O
filósofo Jean Baudrillard sobre o fotógrafo Sebastião Salgado (agradeço a Wanderson Lima, do Epigramas e Epitáfios, pelo texto):
Ele é admirável se quisermos, mas suscita o problema
do voyeurismo sociopolítico. A sua fotografia trata do humanismo da
miserabilidade. Tudo isso me provoca um problema quase moral que não tenho
vontade de resolver. É a foto-testemunho sobre a qual escrevi também algumas
páginas. E aqui igualmente é preciso voltar a Barthes, pois o testemunho é o
fim da fotografia. Ele inscreve uma idéia, uma verdade, ele não fotografa o que
é, mas o que não deveria ser. Isso é uma posição moral de denegação. Se esta é
uma foto moralizante, em relação à própria imagem ela é um contra-senso. Seria
preciso que a imagem pudesse estar lá por sua especificidade e não
curto-circuitada por uma idéia moralista, histórica… (BAUDRILLARD, Jean. Entrevista a Sheila Leirner. In República. São Paulo: D’Ávila
Comunicações, Abril, 1999.)
Sebastião
Salgado, apesar de toda a fama e prestígio, sempre foi alvo de críticas como a
que vemos acima, às vezes associadas à denúncia de uma autopromoção que
animaria, para além dos limites do bom-tom, o projeto de arte fotográfica do
ex-economista. Em outras palavras, o “voyeurismo sociopolítico” de que fala
Baudrillard se pavimenta sobre a distância intransponível entre a posição
social do fotógrafo-artista (assim como a do seu público: uma elite urbana
frequentadora de exposições e compradora dos caríssimos foto-livros) e a
posição social do objeto-assunto de seu trabalho (aquele outro, sempre pitoresco, sempre exótico, quase reificado enquanto
objeto de contemplação estética ou de “reflexão” política / antropológica /
sociológica: o sem-terra, o sem-teto, o garimpeiro, o nativo, o aborígene,
etc). Exótico = o que vem de fora.
Associe-se
isso aos procedimentos estilísticos de Salgado. Em primeiro lugar a estetização,
carregada e desprovida de qualquer sutileza, com que o fotógrafo trata o seu
ofício, o que leva os críticos a falarem na “cosmética da fome” (que também
atormenta o cinema brasileiro). O estetismo
de Salgado, além da possibilidade de ser por si só questionável, se
considerarmos tão-somente a “arte pela arte”, também não o seria sob o
princípio da adequação forma-conteúdo? O que será que Rodrigo S. M. (o narrador
fictício de “A Hora da Estrela”, de Clarice Lispector) teria a dizer a respeito
do método de Sebastião Salgado? Vejamos o que ele diz a respeito de sua própria
composição e, principalmente, da personagem retratada (a semi-miserável
Macabéa):
Assim
é que esta história será feita de palavras que se agrupam em frases e destas se
evola um sentido secreto que ultrapassa palavras e frases. É claro que, como
todo escritor, tenho a tentação de usar termos suculentos: conheço adjetivos
esplendorosos, carnudos substantivos e verbos tão esguios que atravessam agudos
o ar em vias de ação, já que palavra é ação, concordais? Mas não vou enfeitar a
palavra pois se eu tocar no pão da moça esse pão se tornará em ouro – e a jovem
(ela tem dezenove anos) e a jovem não poderia mordê-lo, morrendo de fome. Tenho
então que falar simples para captar a sua delicada e vaga existência.

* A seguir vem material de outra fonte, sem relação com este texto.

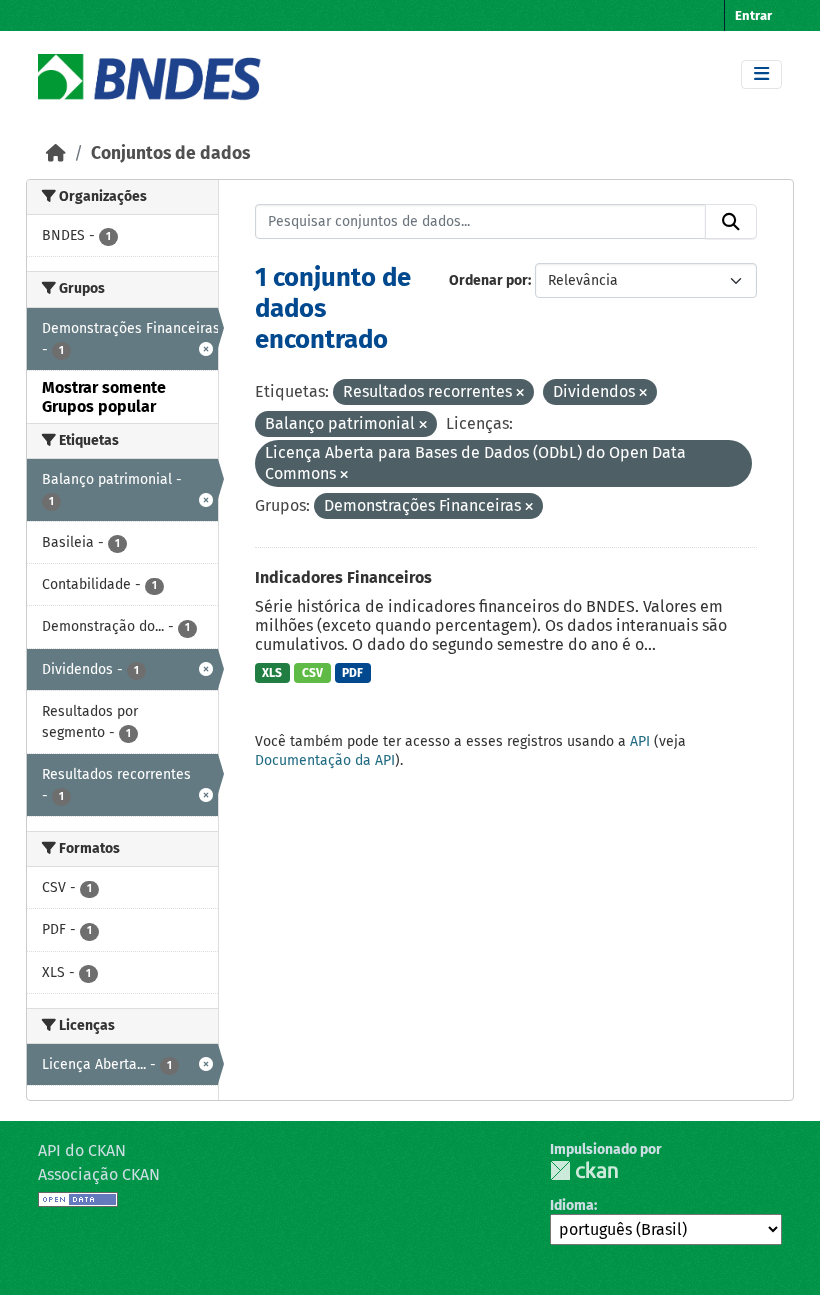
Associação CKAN (99, 1174)
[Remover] (520, 393)
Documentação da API (325, 760)
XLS (272, 673)
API (640, 741)
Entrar (753, 15)
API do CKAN (82, 1150)
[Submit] (731, 222)
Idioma (572, 1205)
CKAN (584, 1170)
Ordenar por (488, 280)
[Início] (56, 153)
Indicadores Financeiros (343, 577)
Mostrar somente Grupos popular (104, 397)
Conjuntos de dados (170, 153)
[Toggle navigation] (761, 74)
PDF (352, 673)
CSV (312, 673)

(LISPECTOR, Clarice. A Hora da Estrela. Rio de Janeiro: Rocco, 1999. p.14-15.)
A
fotografia de Salgado não seria enjoativamente “suculenta”? Isso nos faz ter
saudades do “estilo-cacto” de Graciliano Ramos em “Vidas Secas” (nas palavras
do poeta João Cabral de Melo Neto) e do estilo igualmente “cacto” das suas
imagens na versão cinematográfica de Nelson Pereira dos Santos. De qualquer
maneira, os problemas de se buscar (ou não) o encontro com o outro referente da elaboração artística
nunca são de soluções fáceis, o que já elimina quaisquer posturas que se
queiram radicais: no limite, a única arte perfeitamente adequada ao que “não
deveria ser” (nas palavras de Baudrillard) seria a arte alguma. Não queremos
permitir que a fotografia encontre o seu fim através do testemunho, como quer o
filósofo; talvez não seja possível higienizar a fotografia, enquanto construção
discursiva, do “curto-circuito” das ideias moralistas ou históricas. Toda
fotografia é moralizante, por isso, toda imagem é um contra-senso, de fato.
Mas
pode ser estabelecido um limite para esse fetichismo inerente ao olhar
fotográfico. A linha será desesperadoramente tênue, mas ainda assim visível. O
ponto de discórdia é que fotógrafos como Sebastião Salgado nitidamente a
rompem. Inescrupulosamente. O pão-imagem dos pobres torna-se ouro no processo
fotográfico de Salgado e percorrerá galerias de arte, museus e livros
luxuosamente editados para gente de bolsos bem costurados e consciências
político-estéticas bem nutridas. A mais recente ilustração dessa cena saiu
hoje, em reportagem da Folha de S. Paulo sobre o destino da menina sem-terra
que virou ícone na obra do fotógrafo. Joceli Cruz Borges dos Santos, hoje com
21 anos, ainda vive em um acampamento do MST e possui dois sonhos: 1. Receber um
pedaço de terra; 2. Receber dois
exemplares do livro “Terra”, de Sebastião Salgado, do qual ela é capa (um para
si mesma, outro para o pai – a mãe foi assassinada).
Irônico?
Não seria este um belo exemplo do “pão de ouro” de que fala Clarice Lispector? Não
obstante, a prova mais cabal do supra-citado voyeurismo sociopolítico pode ser
vislumbrada quando Joceli diz:
Não
vi ele me fotografando. Parece que estou olhando para a foto, mas não lembro de
ver alguém me fotografando. Nem minha família lembra o local exato onde foi. Fiquei sentida por sair toda desarrumada.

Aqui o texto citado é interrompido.